The warnings say robots are coming for our jobs, but it’s more accurate to say they—AI-supported automation, that is—are taking over tasks that should be automated anyway.
Taking the rote functions out of a customer service agent’s job is the perfect way to leverage AI, but support roles must evolve parallel with the technology. This is where becoming a knowledge-centered organisation comes into play: Turning agents’ collective people power into collective knowledge-gathering and deployment helps your entire business run, and scale, faster and more efficiently.
We learned a similar lesson from the banking industry after ATMs became popular. The technology was a huge hit, and in parallel, the teller role evolved. Rather than tendering cash, bank tellers became essential for building lasting relationships with customers. They were still on the front lines, but represented the company on more complex issues.
The same is happening for customer service agents. For certain things, customers want and expect automation because it’s simpler and faster. Other issues will still require a personal interaction. Think of every time you breezed through that shipping question on your own via a help center, but needed personalised, impactful help with a human being when your question (or questions) got complicated.
These changes have considerable impact on customer experience, but they have an equally big impact on your agents. Here are some things to keep in mind as you implement new workflows and leverage technology for increased productivity and agent satisfaction as well as a good AI-agent relationship.
Automations aren’t shortcuts
Raising agents’ customer satisfaction scores is one of support leaders’ highest priorities, but inconsistent service remains one of the primary causes of customer frustration. Based on these findings, we know that cutting corners on support teams doesn’t pay off, and that spending support budget smartly is key. In other words, don’t conflate efficiency and bare-bones. The role of customer service manager should not be a race to the bottom.

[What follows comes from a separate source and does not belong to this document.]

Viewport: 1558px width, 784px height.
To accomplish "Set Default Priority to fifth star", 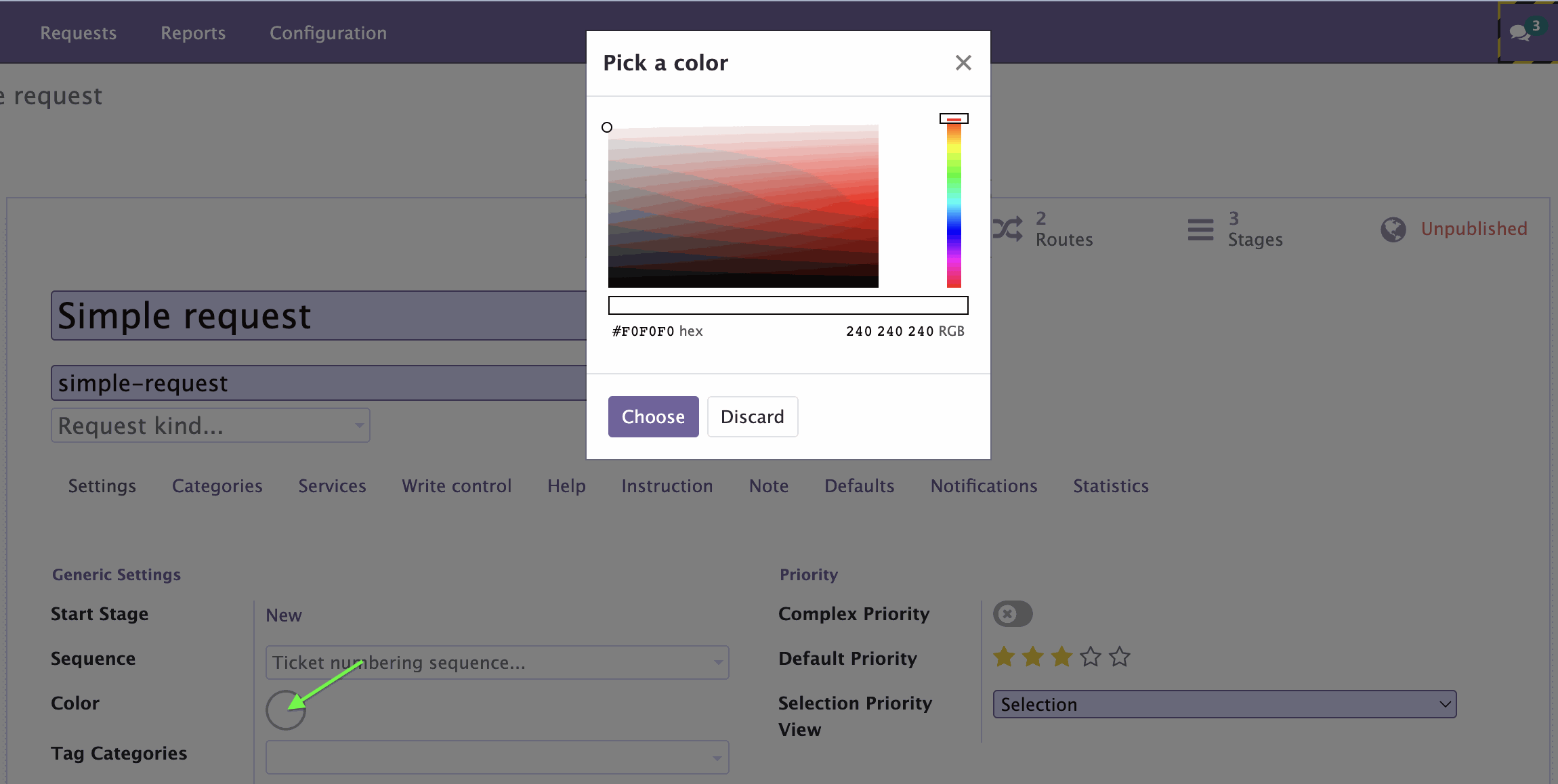I will click(1120, 657).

The challenge in customer service is not pushing agents and their knowledge out the door in favour of bots, because depersonalising this function to save money hurts the relationship between your customers and your company. Smart knowledge bases armed with the technology to support your agents—such as innovations that put help center content at agents’ fingertips in the course of solving tickets—are a key element of continued agent success.
An agile approach to self-service leads to nimble, empowered agents
Technology will only take us so far, which is why updated processes are just as important in supporting agents. Among the Zendesk Benchmark, a data index of 50,000 companies’ customer service practices, we learned that companies with an agile and iterative approach to self-service reported the greatest success. A major component of the agile approach is engaging agents in the content creation process and bridging the gap between content creation and agents’ day-to-day work assisting customers.

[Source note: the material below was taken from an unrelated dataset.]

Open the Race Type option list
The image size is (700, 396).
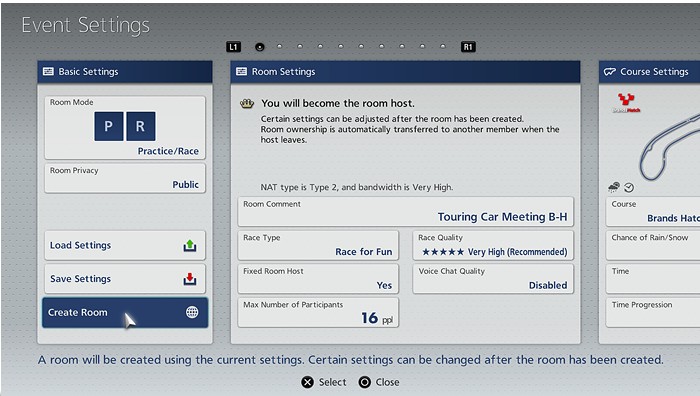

AI and machine learning have the greatest potential to act as that bridge. When innovations contribute to keeping rote tasks off their plates, agents can devote more time to knowledge management.
Reframe your KPIs
Changing our definitions of the agent role also impacts how we measure it. As we continue evolving from the outdated idea that support teams are a cost center, new metrics for success will become instrumental in the path forward. A huge shift surrounds two metrics in particular: ticket deflection and time to resolution.
For a lot of organisations, the number of tickets deflected remains a key metric—and it’s definitely something to continue tracking as your help center and knowledge management practices mature. But engagement metrics, such as bounce rate and pageviews, become more important as you consider how your help center can best support customers. Or, consider searches in the help center that didn’t yield a result—as you identify who should be contributing help center knowledge and when, it’s essential to know if customers are coming up empty-handed on searches.

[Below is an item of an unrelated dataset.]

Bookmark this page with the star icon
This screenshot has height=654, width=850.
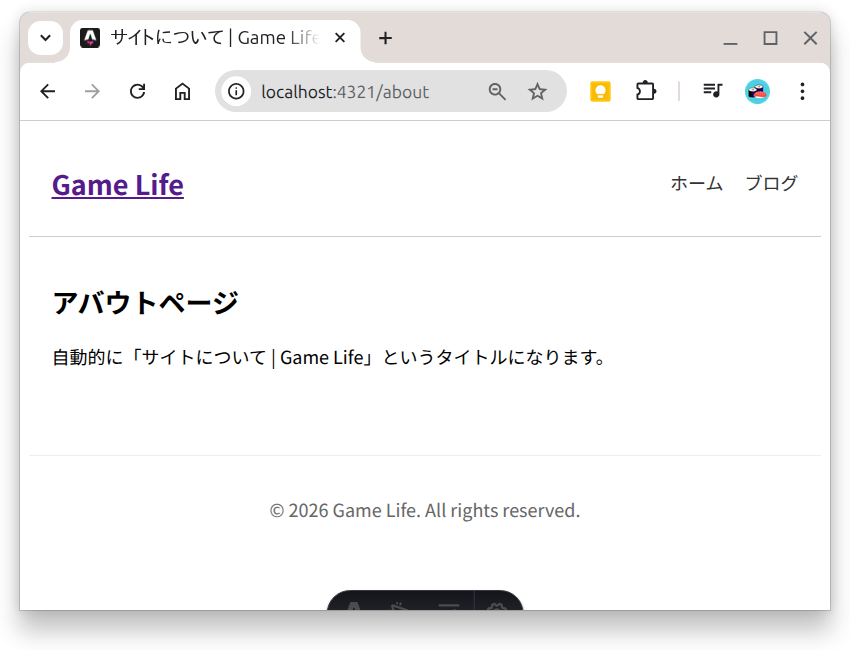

Furthermore, as customers continue moving toward self-service, resolution times may go up instead of down, given the complexity of the issue and the time it takes to provide quality one-on-one service, according to a 2017 article in the Harvard Business Review. One way to manage ticket queues is by empowering customers to close their own requests if an article answers their question, which is possible with Zendesk’s Rapid Resolve feature. As agents then focus their time on more complex tickets, technologies such as the machine-learning supported Answer Bot for Agents help them solve tickets faster and more completely by finding and displaying the most relevant article recommendations from the knowledge base.
Not all metrics are created equal, and one metric could spell success while another suggests room for improvement. That’s why a full picture of the customer and agent experience, on all channels, must be taken into consideration. Just like metrics, AI isn’t one-size-fits-all, either. That means being thoughtful about how it’s adopted and deployed, tying technology to their strategy and remaining proactive about defining success.